Jenner’s route home took him back through the heart of Port Fontaine. The town had been founded in the early 1900s by Ambrose Burmeister, a New York saloon keeper who’d fled Hell’s Kitchen after the swill he peddled had blinded several customers. With funding from a Chicago meat baron (an exile himself, after being caught canoodling with the mayor’s nephew in the back of a brougham), Burmeister aggressively cleared the swamp along a mile-long swath of coast, diverting the brackish water into a series of ornamental canals and ponds. He planted beach grass and palms along the waterfront, where the beaches were covered in sand so white he marketed it as “diamond dust” in his brochures.
His instincts were spot-on: the beach and one of the state’s first golf courses quickly attracted a wave of affluent home-buyers. Members of the burgeoning middle class who couldn’t quite afford Palm Beach swarmed to Port Fontaine. The rush of gold further increased after photographs of Rudolph Valentino and Nita Naldi lounging by the pool at Stella Maris, the Craine family mansion, appeared in Photoplay magazine in 1922.

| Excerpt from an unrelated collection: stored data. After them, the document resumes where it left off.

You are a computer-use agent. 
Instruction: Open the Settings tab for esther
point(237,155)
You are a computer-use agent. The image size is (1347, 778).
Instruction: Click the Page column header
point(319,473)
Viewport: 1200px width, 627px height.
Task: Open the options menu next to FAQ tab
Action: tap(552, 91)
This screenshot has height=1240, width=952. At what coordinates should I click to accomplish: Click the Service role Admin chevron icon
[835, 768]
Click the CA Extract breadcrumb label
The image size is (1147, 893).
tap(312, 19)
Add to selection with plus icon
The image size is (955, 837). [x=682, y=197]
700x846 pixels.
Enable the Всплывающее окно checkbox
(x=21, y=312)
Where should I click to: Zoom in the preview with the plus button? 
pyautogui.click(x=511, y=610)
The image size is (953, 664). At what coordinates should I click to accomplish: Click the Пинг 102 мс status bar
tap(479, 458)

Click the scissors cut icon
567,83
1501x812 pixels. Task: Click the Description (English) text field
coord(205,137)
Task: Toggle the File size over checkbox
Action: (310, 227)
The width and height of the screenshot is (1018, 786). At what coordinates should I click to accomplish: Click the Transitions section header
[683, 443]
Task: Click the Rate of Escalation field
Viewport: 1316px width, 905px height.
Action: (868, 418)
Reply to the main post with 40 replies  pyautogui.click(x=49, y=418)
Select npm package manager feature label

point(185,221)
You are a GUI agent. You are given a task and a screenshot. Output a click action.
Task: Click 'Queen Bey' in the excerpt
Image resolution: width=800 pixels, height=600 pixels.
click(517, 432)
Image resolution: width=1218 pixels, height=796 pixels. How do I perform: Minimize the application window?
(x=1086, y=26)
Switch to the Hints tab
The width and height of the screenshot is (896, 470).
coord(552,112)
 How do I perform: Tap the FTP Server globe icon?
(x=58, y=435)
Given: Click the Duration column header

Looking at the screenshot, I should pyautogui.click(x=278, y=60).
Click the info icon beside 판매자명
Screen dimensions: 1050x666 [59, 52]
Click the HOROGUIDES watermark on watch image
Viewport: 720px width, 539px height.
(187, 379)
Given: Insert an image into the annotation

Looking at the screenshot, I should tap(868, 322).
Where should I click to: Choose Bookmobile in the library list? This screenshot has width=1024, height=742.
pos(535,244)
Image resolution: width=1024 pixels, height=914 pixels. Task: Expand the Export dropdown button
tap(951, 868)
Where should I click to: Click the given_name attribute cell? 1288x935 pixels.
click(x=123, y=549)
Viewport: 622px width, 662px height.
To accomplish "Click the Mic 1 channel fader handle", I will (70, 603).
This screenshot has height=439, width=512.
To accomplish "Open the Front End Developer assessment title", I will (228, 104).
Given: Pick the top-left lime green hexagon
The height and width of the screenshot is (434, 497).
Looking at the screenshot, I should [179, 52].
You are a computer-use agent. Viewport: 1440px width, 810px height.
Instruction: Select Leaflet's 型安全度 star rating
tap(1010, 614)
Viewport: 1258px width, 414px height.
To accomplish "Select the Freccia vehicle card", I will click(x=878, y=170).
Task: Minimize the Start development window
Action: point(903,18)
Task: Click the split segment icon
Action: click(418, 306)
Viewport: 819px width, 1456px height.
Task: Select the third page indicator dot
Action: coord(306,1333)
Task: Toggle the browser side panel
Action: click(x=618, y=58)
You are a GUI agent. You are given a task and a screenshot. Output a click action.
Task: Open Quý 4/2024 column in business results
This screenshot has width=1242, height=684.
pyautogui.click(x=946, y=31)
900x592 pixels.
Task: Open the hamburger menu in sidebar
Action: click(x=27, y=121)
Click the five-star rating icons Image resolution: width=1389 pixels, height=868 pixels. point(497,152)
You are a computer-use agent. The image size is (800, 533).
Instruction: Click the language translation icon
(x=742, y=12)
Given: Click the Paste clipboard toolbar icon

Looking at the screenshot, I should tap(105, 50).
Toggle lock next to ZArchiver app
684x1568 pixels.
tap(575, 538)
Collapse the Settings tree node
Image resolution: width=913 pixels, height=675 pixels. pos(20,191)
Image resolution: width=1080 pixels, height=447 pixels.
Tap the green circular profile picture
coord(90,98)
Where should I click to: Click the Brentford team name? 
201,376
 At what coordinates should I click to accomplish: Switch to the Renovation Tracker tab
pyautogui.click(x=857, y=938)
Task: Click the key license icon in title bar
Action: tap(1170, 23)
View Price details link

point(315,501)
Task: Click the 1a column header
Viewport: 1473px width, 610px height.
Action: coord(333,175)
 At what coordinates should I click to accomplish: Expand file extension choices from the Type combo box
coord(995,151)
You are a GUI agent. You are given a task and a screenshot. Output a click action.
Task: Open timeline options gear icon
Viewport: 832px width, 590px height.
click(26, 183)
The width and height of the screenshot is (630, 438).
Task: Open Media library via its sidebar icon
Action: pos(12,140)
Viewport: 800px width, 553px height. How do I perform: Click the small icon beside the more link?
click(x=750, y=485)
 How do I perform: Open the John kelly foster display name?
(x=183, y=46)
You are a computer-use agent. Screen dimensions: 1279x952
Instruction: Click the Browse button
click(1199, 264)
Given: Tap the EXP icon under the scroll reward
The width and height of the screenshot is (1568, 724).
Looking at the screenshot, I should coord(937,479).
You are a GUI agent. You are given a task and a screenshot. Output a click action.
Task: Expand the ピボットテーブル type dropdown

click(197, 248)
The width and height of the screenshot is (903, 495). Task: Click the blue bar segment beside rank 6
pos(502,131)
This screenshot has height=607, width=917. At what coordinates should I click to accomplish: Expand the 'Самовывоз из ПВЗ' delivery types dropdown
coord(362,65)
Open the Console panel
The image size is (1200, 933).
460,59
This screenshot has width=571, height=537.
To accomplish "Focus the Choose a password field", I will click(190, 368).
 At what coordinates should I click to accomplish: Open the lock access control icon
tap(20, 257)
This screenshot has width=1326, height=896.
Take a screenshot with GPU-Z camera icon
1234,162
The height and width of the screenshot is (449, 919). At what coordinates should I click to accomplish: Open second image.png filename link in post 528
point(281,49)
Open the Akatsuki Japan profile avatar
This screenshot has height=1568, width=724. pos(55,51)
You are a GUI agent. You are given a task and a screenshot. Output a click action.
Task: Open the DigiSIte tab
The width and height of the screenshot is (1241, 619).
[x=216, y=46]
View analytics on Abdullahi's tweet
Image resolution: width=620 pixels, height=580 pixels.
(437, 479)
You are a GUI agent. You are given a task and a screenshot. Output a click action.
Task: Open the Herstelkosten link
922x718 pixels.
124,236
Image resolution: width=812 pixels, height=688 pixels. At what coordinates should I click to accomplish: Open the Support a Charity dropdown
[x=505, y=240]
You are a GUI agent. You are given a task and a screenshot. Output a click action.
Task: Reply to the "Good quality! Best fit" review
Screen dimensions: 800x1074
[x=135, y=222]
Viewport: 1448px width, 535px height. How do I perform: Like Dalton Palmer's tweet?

Burmeister’s first home, a solemn Beaux Arts box in marble and stone, sat among the pastel pink and green summer houses on the Promenade like a mausoleum in an amusement park. The mansion now housed the Port Fontaine Historical Society; giving Jenner a tour of the downtown historic district, Marty had joked that, while Port Fontaine didn’t have much history, it had plenty of Society. That evening, sitting on the lanai with a cold Heineken in his hand, Marty had told Jenner about the days after 9/11, when waves of Lear jets arrived at Port Fontaine’s tiny airport, each plane belching out another Fortune 500 CEO, mobs of bold-faced names, all fleeing to their estates in Douglas County. “They were like pashas, Jenner, each man richer than the next…” His voice died away under the hiss of sprinklers outside the screens.
Jenner drove south on I-55, heading to the Palmetto Court. The highway sliced Port Fontaine in half along class lines, cutting off the Beaches to the west from the Reaches in the east. Burmeister’s expansion east into the Everglades had been a constant battle against flooding, and where houses in the Beaches were stately and solid, the Reaches was made up of cheap tract housing built alongside waterways that, the joke went, flooded when the ambient humidity hit 65 percent.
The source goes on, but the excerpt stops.